Experts agree business is creeping into health care far too much, but doctors are still striving to put patients first. For example, when a physician opts-out of insurance networks that reimburse poorly, they typically make accommodations creating fee arrangements for their long-time patients, Kane says.

Even so, a patient’s movement from doctor to doctor often because of the patient’s insurance considerations presents problems. Dr. Michael Smith, WebMD’s chief medical officer, points out that this can make it hard to establish working doctor-patient relationship.

A doctor who knows his or her patients well can more easily determine the best plan of care. A strong relationship may also make a patient more receptive to challenge care plans. “A good bit of that is lost if a patient finds herself going from physician-to-physician,” says Smith.

Looming Litigation

Physicians clearly want to avoid being sued, not to mention malpractice issues are a huge expense to the overall health-care system. Plus, they’re time-consuming and take away from a doctor’s mission to practice medicine.
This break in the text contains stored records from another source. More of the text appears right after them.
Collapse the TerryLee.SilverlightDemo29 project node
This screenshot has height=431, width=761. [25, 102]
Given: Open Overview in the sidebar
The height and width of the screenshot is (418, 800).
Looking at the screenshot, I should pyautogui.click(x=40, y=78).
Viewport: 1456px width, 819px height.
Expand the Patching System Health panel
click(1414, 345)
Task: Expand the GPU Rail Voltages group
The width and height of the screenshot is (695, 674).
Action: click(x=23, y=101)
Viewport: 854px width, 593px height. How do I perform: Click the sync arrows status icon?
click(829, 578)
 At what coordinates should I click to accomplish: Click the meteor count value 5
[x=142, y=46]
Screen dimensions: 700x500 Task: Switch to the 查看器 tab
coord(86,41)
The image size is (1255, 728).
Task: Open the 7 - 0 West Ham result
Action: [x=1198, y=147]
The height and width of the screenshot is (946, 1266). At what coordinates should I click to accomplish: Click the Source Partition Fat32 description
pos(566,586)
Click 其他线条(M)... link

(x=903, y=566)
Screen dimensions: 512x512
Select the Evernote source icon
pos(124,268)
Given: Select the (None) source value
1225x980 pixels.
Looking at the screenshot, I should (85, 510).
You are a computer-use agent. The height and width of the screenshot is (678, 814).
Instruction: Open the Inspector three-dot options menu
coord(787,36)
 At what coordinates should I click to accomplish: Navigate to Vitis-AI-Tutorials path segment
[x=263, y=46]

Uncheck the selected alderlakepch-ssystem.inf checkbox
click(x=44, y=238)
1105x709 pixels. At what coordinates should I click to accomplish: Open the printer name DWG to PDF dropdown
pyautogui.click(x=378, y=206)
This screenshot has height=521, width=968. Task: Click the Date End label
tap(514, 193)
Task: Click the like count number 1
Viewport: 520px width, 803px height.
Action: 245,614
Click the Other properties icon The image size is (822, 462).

A prolonged lawsuit can hurt a physician’s career even when he or she is exonerated, claims Smith.

Still, those TV commercials from lawyers looking to sue docs pose a threat, says Kane. On top of that, physicians know they can be fooled by symptoms; many have observed benign-like symptoms that were later found to be serious. The decision to practice defensive medicine is as much moral and medical as it is cost, Kane says.

Defensive medicine can run counter to the practice of evidence-based medicine which the industry recommends today. Evidence-based medicine came to the fore in the 90s primarily to establish the best medical approach for the patient, according to Smith. Now, it’s also tied to cost.

Evidence-based medicine does not always account for a patient’s multiple, interacting conditions, claims Kane.

In fact, for medical reasons many large physician groups don’t agree with the publicized guidelines of the U.S. Preventive Services Task Force—think the public controversy over the yearly PSA screening for prostate cancer—which can also influence whether or not an insurance carrier pays for a service.

The task force suggests the exam is unnecessary on a yearly basis; but primary care doctors say it’s the only test for prostate cancer they have at their disposal and become uncomfortably caught in the middle, Smith says.

At NYU, for example, the curriculum still emphasizes care for the patient as the foremost physician responsibility, says Caplan, despite the fact some industry continuing education seminars challenge the notion of the good physician displaying zealous patient advocacy at a time when cost should come first.

“We still want doctors to think of the patient first and worry about the national health spend later.”